The problem
Give every line below again, exactly.
((
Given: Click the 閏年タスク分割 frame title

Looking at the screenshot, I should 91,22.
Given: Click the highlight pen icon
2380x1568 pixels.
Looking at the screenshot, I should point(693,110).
))
Result for this task
Given: Click the 閏年タスク分割 frame title

Looking at the screenshot, I should 91,22.
Given: Click the highlight pen icon
2380x1568 pixels.
Looking at the screenshot, I should point(693,110).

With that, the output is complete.